» **Input records**
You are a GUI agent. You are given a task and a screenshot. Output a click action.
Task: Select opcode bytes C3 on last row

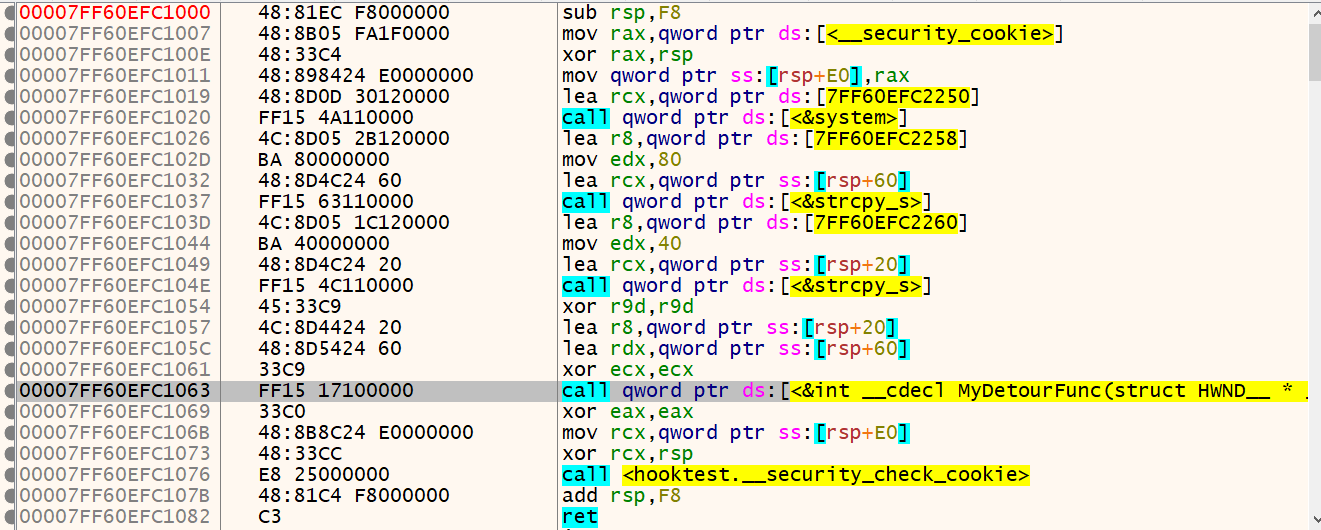coord(270,517)
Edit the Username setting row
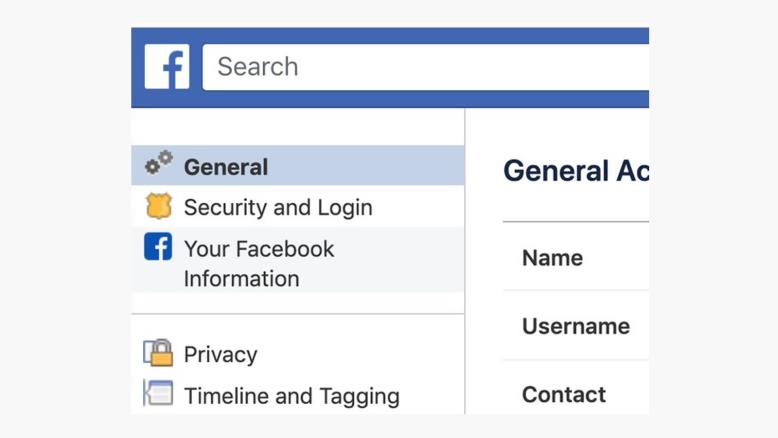The height and width of the screenshot is (438, 778). click(576, 326)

» **Assigned task**
Using the listing above, copy exactly the lines from the one that contains "Task: Select opcode bytes C3 on last row" through its last line, both included, but not the pictures.

» **Exercise output**
Task: Select opcode bytes C3 on last row

coord(270,517)
Edit the Username setting row
The height and width of the screenshot is (438, 778). click(576, 326)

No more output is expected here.